Brief: Transcribe each line of the material with no alterations.
====== Supplied records ======
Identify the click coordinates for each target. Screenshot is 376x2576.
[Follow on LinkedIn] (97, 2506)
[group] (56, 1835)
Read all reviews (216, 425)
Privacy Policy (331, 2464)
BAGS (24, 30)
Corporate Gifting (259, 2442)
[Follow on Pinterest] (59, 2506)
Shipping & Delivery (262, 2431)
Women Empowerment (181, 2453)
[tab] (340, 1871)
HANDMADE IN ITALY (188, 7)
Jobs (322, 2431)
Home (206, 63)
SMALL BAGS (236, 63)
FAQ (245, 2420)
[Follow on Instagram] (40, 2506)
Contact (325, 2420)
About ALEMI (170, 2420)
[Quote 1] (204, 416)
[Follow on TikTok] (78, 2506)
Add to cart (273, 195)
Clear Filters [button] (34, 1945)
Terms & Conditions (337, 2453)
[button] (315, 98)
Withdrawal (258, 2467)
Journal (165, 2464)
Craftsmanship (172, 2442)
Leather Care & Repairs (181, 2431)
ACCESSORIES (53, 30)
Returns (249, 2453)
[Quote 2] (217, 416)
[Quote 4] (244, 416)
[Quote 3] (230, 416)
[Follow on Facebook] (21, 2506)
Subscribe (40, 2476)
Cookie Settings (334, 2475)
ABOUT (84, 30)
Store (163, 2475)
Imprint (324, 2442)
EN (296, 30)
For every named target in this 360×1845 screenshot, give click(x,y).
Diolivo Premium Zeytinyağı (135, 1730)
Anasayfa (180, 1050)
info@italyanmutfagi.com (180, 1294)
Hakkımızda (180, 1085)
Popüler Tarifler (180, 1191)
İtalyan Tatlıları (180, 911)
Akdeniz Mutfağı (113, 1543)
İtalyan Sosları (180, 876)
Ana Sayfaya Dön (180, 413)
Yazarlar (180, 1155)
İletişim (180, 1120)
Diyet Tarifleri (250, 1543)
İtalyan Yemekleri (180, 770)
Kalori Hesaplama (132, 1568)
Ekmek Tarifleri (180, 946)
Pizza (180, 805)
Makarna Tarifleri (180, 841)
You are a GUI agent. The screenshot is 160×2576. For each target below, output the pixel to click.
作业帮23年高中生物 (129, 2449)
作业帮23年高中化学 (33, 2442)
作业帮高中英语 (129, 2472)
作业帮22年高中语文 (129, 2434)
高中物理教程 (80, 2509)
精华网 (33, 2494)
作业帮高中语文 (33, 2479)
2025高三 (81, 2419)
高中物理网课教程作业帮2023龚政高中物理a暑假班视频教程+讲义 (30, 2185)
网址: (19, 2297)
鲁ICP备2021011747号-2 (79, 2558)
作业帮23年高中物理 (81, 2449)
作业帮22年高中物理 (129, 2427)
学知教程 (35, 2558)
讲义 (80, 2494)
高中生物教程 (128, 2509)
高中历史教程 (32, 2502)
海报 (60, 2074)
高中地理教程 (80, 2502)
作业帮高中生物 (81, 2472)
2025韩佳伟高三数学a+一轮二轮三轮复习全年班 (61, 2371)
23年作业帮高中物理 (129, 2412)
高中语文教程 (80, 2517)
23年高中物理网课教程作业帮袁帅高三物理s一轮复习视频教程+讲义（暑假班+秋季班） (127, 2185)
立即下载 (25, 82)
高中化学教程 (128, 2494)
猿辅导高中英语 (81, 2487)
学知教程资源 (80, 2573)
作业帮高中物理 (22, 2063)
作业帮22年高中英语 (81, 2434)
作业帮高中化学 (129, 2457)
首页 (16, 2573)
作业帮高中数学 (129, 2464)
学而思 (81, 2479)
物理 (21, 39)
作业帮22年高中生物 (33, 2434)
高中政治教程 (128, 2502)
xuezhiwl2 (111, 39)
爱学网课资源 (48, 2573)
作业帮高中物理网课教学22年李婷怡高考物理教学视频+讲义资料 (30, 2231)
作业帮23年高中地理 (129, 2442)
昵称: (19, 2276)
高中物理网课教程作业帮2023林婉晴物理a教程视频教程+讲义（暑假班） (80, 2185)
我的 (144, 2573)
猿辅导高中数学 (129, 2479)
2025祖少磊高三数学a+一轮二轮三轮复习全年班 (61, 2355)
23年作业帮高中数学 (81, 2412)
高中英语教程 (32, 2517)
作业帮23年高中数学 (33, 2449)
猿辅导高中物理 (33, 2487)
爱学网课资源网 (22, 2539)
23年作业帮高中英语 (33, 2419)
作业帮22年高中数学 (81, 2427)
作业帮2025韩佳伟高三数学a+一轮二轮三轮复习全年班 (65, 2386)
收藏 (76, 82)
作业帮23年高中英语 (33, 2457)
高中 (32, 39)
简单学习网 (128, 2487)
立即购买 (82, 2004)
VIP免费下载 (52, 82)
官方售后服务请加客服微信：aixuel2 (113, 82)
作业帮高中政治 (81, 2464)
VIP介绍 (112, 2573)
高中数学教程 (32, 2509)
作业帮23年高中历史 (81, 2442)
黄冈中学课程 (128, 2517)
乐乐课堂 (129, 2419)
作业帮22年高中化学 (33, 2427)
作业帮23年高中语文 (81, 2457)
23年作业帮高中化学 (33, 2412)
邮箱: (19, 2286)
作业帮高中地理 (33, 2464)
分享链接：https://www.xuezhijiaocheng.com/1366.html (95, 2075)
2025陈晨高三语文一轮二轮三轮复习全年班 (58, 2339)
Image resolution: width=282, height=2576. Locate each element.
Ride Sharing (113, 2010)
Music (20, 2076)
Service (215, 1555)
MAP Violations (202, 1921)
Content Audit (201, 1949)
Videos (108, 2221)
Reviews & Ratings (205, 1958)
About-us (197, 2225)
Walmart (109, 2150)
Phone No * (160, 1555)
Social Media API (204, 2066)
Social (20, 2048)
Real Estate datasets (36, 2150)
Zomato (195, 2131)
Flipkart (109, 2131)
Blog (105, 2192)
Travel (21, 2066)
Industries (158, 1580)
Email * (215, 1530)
======
Exercise result:
Identify the click coordinates for each target. Screenshot is 376x2576.
[Follow on LinkedIn] (97, 2506)
[group] (56, 1835)
Read all reviews (216, 425)
Privacy Policy (331, 2464)
BAGS (24, 30)
Corporate Gifting (259, 2442)
[Follow on Pinterest] (59, 2506)
Shipping & Delivery (262, 2431)
Women Empowerment (181, 2453)
[tab] (340, 1871)
HANDMADE IN ITALY (188, 7)
Jobs (322, 2431)
Home (206, 63)
SMALL BAGS (236, 63)
FAQ (245, 2420)
[Follow on Instagram] (40, 2506)
Contact (325, 2420)
About ALEMI (170, 2420)
[Quote 1] (204, 416)
[Follow on TikTok] (78, 2506)
Add to cart (273, 195)
Clear Filters [button] (34, 1945)
Terms & Conditions (337, 2453)
[button] (315, 98)
Withdrawal (258, 2467)
Journal (165, 2464)
Craftsmanship (172, 2442)
Leather Care & Repairs (181, 2431)
ACCESSORIES (53, 30)
Returns (249, 2453)
[Quote 2] (217, 416)
[Quote 4] (244, 416)
[Quote 3] (230, 416)
[Follow on Facebook] (21, 2506)
Subscribe (40, 2476)
Cookie Settings (334, 2475)
ABOUT (84, 30)
Store (163, 2475)
Imprint (324, 2442)
EN (296, 30)
For every named target in this 360×1845 screenshot, give click(x,y).
Diolivo Premium Zeytinyağı (135, 1730)
Anasayfa (180, 1050)
info@italyanmutfagi.com (180, 1294)
Hakkımızda (180, 1085)
Popüler Tarifler (180, 1191)
İtalyan Tatlıları (180, 911)
Akdeniz Mutfağı (113, 1543)
İtalyan Sosları (180, 876)
Ana Sayfaya Dön (180, 413)
Yazarlar (180, 1155)
İletişim (180, 1120)
Diyet Tarifleri (250, 1543)
İtalyan Yemekleri (180, 770)
Kalori Hesaplama (132, 1568)
Ekmek Tarifleri (180, 946)
Pizza (180, 805)
Makarna Tarifleri (180, 841)
You are a GUI agent. The screenshot is 160×2576. For each target below, output the pixel to click.
作业帮23年高中生物 (129, 2449)
作业帮23年高中化学 (33, 2442)
作业帮高中英语 (129, 2472)
作业帮22年高中语文 (129, 2434)
高中物理教程 (80, 2509)
精华网 (33, 2494)
作业帮高中语文 (33, 2479)
2025高三 (81, 2419)
高中物理网课教程作业帮2023龚政高中物理a暑假班视频教程+讲义 (30, 2185)
网址: (19, 2297)
鲁ICP备2021011747号-2 (79, 2558)
作业帮23年高中物理 (81, 2449)
作业帮22年高中物理 (129, 2427)
学知教程 (35, 2558)
讲义 (80, 2494)
高中生物教程 (128, 2509)
高中历史教程 (32, 2502)
海报 (60, 2074)
高中地理教程 (80, 2502)
作业帮高中生物 (81, 2472)
2025韩佳伟高三数学a+一轮二轮三轮复习全年班 (61, 2371)
23年作业帮高中物理 (129, 2412)
高中语文教程 (80, 2517)
23年高中物理网课教程作业帮袁帅高三物理s一轮复习视频教程+讲义（暑假班+秋季班） (127, 2185)
立即下载 (25, 82)
高中化学教程 (128, 2494)
猿辅导高中英语 (81, 2487)
学知教程资源 (80, 2573)
作业帮高中物理 (22, 2063)
作业帮22年高中英语 (81, 2434)
作业帮高中化学 (129, 2457)
首页 (16, 2573)
作业帮高中数学 (129, 2464)
学而思 (81, 2479)
物理 (21, 39)
作业帮22年高中生物 (33, 2434)
高中政治教程 (128, 2502)
xuezhiwl2 (111, 39)
爱学网课资源 (48, 2573)
作业帮高中物理网课教学22年李婷怡高考物理教学视频+讲义资料 (30, 2231)
作业帮23年高中地理 (129, 2442)
昵称: (19, 2276)
高中物理网课教程作业帮2023林婉晴物理a教程视频教程+讲义（暑假班） (80, 2185)
我的 (144, 2573)
猿辅导高中数学 (129, 2479)
2025祖少磊高三数学a+一轮二轮三轮复习全年班 (61, 2355)
23年作业帮高中数学 (81, 2412)
高中英语教程 (32, 2517)
作业帮23年高中数学 (33, 2449)
猿辅导高中物理 (33, 2487)
爱学网课资源网 (22, 2539)
23年作业帮高中英语 (33, 2419)
作业帮22年高中数学 (81, 2427)
作业帮2025韩佳伟高三数学a+一轮二轮三轮复习全年班 (65, 2386)
收藏 (76, 82)
作业帮23年高中英语 (33, 2457)
高中 (32, 39)
简单学习网 (128, 2487)
立即购买 (82, 2004)
VIP免费下载 (52, 82)
官方售后服务请加客服微信：aixuel2 (113, 82)
作业帮高中政治 (81, 2464)
VIP介绍 (112, 2573)
高中数学教程 (32, 2509)
作业帮23年高中历史 (81, 2442)
黄冈中学课程 (128, 2517)
乐乐课堂 (129, 2419)
作业帮22年高中化学 (33, 2427)
作业帮23年高中语文 (81, 2457)
23年作业帮高中化学 (33, 2412)
邮箱: (19, 2286)
作业帮高中地理 (33, 2464)
分享链接：https://www.xuezhijiaocheng.com/1366.html (95, 2075)
2025陈晨高三语文一轮二轮三轮复习全年班 (58, 2339)
Image resolution: width=282, height=2576. Locate each element.
Ride Sharing (113, 2010)
Music (20, 2076)
Service (215, 1555)
MAP Violations (202, 1921)
Content Audit (201, 1949)
Videos (108, 2221)
Reviews & Ratings (205, 1958)
About-us (197, 2225)
Walmart (109, 2150)
Phone No * (160, 1555)
Social Media API (204, 2066)
Social (20, 2048)
Real Estate datasets (36, 2150)
Zomato (195, 2131)
Flipkart (109, 2131)
Blog (105, 2192)
Travel (21, 2066)
Industries (158, 1580)
Email * (215, 1530)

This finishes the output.